● **EXCERPTED RECORDS**

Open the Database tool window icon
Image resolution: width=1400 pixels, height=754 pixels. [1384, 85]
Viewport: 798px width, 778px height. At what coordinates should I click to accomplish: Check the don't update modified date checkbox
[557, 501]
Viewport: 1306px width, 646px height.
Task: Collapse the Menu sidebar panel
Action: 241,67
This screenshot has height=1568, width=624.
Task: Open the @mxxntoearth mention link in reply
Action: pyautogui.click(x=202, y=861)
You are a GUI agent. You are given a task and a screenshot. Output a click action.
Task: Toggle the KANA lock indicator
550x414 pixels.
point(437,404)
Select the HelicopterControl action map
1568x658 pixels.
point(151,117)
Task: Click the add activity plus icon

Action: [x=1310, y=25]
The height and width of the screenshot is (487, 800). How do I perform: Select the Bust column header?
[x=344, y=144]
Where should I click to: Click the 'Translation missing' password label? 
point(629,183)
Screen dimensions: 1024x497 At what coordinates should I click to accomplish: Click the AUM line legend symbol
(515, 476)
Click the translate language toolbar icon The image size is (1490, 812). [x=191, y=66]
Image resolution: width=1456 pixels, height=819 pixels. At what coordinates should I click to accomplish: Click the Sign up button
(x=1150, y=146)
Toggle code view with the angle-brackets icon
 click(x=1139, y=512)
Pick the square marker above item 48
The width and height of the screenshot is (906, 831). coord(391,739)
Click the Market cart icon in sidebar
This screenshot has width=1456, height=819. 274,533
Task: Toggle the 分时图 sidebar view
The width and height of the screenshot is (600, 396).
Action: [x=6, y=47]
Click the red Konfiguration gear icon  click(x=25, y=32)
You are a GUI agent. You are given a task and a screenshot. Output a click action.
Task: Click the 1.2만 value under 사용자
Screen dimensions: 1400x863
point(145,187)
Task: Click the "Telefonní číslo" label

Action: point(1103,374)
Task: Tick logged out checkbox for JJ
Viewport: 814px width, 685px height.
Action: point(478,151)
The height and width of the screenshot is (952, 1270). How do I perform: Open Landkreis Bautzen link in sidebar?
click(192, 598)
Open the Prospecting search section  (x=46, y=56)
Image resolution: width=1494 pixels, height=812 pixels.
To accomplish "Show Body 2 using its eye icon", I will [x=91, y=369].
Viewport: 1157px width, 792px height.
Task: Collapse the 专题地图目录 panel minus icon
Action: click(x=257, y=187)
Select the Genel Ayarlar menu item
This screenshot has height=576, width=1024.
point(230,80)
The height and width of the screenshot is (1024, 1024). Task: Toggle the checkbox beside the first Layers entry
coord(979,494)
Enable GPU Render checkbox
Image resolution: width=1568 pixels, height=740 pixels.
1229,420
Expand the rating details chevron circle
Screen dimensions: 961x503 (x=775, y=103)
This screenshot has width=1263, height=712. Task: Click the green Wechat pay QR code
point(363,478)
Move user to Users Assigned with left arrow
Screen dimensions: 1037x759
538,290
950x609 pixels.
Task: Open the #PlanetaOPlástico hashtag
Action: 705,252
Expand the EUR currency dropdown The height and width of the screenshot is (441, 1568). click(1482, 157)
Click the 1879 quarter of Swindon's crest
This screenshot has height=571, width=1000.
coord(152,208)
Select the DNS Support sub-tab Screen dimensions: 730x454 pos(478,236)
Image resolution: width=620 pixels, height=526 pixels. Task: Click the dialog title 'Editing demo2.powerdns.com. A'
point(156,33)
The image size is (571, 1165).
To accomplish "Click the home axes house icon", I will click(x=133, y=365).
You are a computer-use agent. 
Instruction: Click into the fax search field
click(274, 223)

● **TO DO**
From the data above, return every line from the line that has "Click the translate" up to and including the line that has "Task: Tick logged out checkbox for JJ", exactly.

● **RESULT OF THE TASK**
Click the translate language toolbar icon The image size is (1490, 812). [x=191, y=66]
Image resolution: width=1456 pixels, height=819 pixels. At what coordinates should I click to accomplish: Click the Sign up button
(x=1150, y=146)
Toggle code view with the angle-brackets icon
 click(x=1139, y=512)
Pick the square marker above item 48
The width and height of the screenshot is (906, 831). coord(391,739)
Click the Market cart icon in sidebar
This screenshot has width=1456, height=819. 274,533
Task: Toggle the 分时图 sidebar view
The width and height of the screenshot is (600, 396).
Action: [x=6, y=47]
Click the red Konfiguration gear icon  click(x=25, y=32)
You are a GUI agent. You are given a task and a screenshot. Output a click action.
Task: Click the 1.2만 value under 사용자
Screen dimensions: 1400x863
point(145,187)
Task: Click the "Telefonní číslo" label

Action: point(1103,374)
Task: Tick logged out checkbox for JJ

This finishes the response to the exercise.